Activity: Reproduce word for word the part of the pandemic-response article from "The covid-19 pandemic" to "to the crisis.".

Document excerpt:
SP - Sao Paulo - 04/28/2021 - COVID-19 SAO PAULO, VILA FORMOSA CEMETERY - Coveiro wearing personal protective equipment is seen in front of open graves in the cemetery of Vila Formosa, east side of the city of Sao Paulo, in this Wednesday (28). The number of deaths related to the COVID-19 (coronavirus) pandemic is close to 400 thousand in Brazil, with the State of Sao Paulo being the most affected by the disease. Photo: Ettore Chiereguini / AGIF (via AP)
SP - Sao Paulo - 04/28/2021 - COVID-19 SAO PAULO, VILA FORMOSA CEMETERY - Coveiro wearing personal protective equipment is seen in front of open graves in the cemetery of Vila Formosa, east side of the city of Sao Paulo, in this Wednesday (28). The number of deaths related to the COVID-19 (coronavirus) pandemic is close to 400 thousand in Brazil, with the State of Sao Paulo being the most affected by the disease. Photo: Ettore Chiereguini / AGIF (via AP)
SP - Sao Paulo - 04/28/2021 - COVID-19 SAO PAULO, VILA FORMOSA CEMETERY - Coveiro wearing personal protective equipment is seen in front of open graves in the cemetery of Vila Formosa, east side of the city of Sao Paulo, in this Wednesday (28). The number of deaths related to the COVID-19 (coronavirus) pandemic is close to 400 thousand in Brazil, with the State of Sao Paulo being the most affected by the disease. Photo: Ettore Chiereguini / AGIF (via AP)AP

The covid-19 pandemic is a catastrophe that could have been averted, say a panel of 13 independent experts tasked with assessing the global response to the crisis. 

Their report, released May 12 and commissioned by the WHO, lambasts global leaders who failed to heed repeated warnings, wasted time, hoarded information and desperately needed supplies, and failed to take the crisis seriously. While some countries took aggressive steps to curb the spread of the virus, “many countries, including some of the wealthiest, devalued the emerging science, denied the disease’s severity, delayed responding, and ended up sowing distrust among citizens with literally deadly consequences,” said Helen Clark, cochair of the Independent Panel for Pandemic Preparedness and Response and former prime minister of New Zealand, on Wednesday. 

The report —COVID-19: Make It the Last Pandemic  takes a hard look at why we failed to curb the spread of the coronavirus. It also looks to the future, highlighting strategies for ending the current crisis and avoiding future ones. 

Here are five key takeaways: 

  1. We had an opportunity to avoid disaster in early 2020, and we squandered it. “The combination of poor strategic choices, unwillingness to tackle inequalities, and an uncoordinated system created a toxic cocktail which allowed the pandemic to turn into a catastrophic human crisis,” the authors write.

[Saved entries]
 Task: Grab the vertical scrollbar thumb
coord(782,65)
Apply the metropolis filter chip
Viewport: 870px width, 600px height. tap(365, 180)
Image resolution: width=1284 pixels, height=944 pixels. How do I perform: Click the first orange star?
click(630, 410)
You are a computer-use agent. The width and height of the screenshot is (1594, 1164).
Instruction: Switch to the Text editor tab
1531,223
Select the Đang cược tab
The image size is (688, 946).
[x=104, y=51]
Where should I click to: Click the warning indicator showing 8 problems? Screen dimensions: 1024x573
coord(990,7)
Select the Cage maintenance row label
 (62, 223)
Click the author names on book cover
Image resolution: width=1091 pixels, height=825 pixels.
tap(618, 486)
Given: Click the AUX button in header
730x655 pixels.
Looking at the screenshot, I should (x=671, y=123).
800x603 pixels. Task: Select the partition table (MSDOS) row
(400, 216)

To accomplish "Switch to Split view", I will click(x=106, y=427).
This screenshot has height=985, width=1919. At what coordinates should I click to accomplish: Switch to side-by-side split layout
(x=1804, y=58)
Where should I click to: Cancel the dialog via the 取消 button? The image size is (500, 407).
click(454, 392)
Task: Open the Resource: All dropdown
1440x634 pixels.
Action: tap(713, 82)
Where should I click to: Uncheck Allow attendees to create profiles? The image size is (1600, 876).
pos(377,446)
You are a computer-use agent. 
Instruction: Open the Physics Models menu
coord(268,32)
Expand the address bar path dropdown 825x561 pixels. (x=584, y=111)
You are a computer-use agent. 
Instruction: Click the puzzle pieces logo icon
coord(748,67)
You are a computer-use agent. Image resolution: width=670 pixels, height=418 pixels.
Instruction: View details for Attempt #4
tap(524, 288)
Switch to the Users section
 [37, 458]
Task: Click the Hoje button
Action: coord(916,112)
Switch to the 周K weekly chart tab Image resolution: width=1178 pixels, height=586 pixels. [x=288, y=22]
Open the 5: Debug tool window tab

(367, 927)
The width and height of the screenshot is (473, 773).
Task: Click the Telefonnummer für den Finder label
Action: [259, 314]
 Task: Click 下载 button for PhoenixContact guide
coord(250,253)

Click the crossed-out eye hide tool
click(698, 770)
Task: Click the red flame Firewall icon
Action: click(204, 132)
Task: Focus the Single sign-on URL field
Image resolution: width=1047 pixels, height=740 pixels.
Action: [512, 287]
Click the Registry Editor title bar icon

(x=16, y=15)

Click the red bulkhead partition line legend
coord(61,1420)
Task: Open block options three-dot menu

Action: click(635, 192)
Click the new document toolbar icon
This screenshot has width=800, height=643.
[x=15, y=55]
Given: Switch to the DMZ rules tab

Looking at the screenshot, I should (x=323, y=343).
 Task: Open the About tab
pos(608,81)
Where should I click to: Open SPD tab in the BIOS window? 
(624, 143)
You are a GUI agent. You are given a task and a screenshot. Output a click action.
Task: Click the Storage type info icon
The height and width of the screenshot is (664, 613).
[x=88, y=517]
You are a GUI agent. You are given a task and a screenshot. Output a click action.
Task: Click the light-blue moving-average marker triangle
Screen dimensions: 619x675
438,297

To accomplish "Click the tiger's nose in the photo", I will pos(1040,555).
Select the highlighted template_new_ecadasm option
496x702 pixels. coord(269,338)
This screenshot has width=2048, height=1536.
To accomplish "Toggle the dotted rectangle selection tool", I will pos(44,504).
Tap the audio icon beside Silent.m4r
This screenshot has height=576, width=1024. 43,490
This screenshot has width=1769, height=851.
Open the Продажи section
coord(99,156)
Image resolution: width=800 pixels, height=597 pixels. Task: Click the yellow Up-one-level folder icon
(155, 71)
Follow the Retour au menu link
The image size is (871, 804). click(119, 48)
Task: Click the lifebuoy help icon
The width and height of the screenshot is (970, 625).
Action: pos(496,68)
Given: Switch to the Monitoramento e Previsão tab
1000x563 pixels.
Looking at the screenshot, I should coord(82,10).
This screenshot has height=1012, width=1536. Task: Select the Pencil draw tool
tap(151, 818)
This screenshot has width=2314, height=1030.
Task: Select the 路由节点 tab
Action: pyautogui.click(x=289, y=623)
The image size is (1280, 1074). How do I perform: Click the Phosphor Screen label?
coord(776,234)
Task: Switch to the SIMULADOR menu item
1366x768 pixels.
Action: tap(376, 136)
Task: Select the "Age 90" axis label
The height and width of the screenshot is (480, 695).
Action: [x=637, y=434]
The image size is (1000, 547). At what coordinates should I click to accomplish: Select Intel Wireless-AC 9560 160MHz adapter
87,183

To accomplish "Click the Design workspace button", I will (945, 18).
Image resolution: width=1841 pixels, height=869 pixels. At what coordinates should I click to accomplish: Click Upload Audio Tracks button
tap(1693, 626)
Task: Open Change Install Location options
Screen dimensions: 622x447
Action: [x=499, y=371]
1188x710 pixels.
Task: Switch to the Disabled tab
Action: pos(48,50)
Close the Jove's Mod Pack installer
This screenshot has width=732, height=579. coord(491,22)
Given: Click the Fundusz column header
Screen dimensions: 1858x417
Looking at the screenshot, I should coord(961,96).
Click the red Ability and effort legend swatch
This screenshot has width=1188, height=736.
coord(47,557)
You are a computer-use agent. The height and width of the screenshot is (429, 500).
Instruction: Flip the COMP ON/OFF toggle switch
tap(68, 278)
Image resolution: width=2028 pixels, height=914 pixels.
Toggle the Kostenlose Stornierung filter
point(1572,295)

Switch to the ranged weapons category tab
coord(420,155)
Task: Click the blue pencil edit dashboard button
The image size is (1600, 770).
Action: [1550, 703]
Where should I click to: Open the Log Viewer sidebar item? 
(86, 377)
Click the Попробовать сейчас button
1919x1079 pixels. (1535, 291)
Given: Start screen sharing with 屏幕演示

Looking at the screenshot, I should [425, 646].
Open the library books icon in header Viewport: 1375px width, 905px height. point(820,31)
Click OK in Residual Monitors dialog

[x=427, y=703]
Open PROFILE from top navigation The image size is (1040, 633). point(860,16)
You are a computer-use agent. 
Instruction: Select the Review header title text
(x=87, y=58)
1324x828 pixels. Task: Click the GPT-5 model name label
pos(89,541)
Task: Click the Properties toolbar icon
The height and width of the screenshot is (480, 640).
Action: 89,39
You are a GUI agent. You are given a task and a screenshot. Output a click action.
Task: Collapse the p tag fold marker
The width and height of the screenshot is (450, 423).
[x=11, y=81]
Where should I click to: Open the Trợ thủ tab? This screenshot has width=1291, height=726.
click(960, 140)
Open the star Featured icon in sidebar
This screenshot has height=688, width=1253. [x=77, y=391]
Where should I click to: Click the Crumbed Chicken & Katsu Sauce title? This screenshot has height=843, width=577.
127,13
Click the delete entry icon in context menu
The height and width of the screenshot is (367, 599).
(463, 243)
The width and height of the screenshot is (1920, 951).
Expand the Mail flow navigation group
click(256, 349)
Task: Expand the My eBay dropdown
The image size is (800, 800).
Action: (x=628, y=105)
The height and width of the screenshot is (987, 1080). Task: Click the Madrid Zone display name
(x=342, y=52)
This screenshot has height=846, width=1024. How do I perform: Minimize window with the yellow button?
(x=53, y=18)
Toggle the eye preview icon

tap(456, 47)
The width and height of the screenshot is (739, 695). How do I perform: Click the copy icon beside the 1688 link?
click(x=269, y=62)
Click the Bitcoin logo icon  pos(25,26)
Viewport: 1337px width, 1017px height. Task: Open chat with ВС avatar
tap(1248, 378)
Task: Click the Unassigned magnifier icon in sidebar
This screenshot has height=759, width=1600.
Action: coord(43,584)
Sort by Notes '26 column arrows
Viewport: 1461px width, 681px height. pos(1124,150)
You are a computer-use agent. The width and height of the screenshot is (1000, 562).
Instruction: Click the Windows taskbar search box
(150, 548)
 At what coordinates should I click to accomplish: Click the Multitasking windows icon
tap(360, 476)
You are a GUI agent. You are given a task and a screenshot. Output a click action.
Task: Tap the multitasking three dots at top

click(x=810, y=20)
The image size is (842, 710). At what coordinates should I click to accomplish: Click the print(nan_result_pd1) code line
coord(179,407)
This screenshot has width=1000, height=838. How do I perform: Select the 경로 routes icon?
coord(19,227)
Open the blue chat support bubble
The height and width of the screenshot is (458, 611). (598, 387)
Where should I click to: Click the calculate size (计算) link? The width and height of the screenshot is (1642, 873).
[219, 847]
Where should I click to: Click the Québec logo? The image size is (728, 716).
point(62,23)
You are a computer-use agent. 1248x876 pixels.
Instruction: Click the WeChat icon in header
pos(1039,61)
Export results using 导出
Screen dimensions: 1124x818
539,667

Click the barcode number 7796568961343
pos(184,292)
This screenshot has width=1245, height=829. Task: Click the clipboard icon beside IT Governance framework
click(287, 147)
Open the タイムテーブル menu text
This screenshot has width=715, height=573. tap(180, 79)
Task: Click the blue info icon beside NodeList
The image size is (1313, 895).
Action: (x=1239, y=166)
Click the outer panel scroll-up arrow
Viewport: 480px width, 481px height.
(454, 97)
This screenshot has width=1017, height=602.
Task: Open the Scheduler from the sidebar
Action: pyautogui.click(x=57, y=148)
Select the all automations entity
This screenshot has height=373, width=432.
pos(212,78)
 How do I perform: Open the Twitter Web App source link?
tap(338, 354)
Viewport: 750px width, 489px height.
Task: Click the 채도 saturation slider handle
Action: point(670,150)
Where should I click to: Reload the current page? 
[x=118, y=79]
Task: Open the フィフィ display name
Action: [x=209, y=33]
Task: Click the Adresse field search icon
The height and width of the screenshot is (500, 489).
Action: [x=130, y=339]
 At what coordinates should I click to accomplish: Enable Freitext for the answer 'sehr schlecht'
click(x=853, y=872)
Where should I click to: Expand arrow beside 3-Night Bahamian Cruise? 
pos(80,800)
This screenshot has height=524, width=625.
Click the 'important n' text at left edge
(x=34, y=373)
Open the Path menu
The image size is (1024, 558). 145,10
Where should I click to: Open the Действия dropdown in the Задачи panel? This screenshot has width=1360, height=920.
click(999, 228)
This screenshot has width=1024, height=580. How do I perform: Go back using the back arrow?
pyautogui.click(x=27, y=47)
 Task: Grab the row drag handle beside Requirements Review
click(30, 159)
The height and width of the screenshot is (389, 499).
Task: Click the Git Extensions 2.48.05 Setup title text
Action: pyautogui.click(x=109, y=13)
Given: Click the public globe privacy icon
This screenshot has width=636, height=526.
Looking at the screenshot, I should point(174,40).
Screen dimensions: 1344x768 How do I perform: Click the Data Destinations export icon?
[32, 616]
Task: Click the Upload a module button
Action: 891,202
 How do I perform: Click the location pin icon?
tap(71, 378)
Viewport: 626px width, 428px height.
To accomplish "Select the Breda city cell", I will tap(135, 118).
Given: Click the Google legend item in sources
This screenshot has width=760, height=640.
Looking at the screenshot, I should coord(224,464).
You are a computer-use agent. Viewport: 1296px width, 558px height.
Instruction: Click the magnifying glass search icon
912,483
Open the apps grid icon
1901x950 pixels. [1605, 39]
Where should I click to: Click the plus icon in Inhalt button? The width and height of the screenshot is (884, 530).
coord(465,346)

Exercise output:
The covid-19 pandemic is a catastrophe that could have been averted, say a panel of 13 independent experts tasked with assessing the global response to the crisis.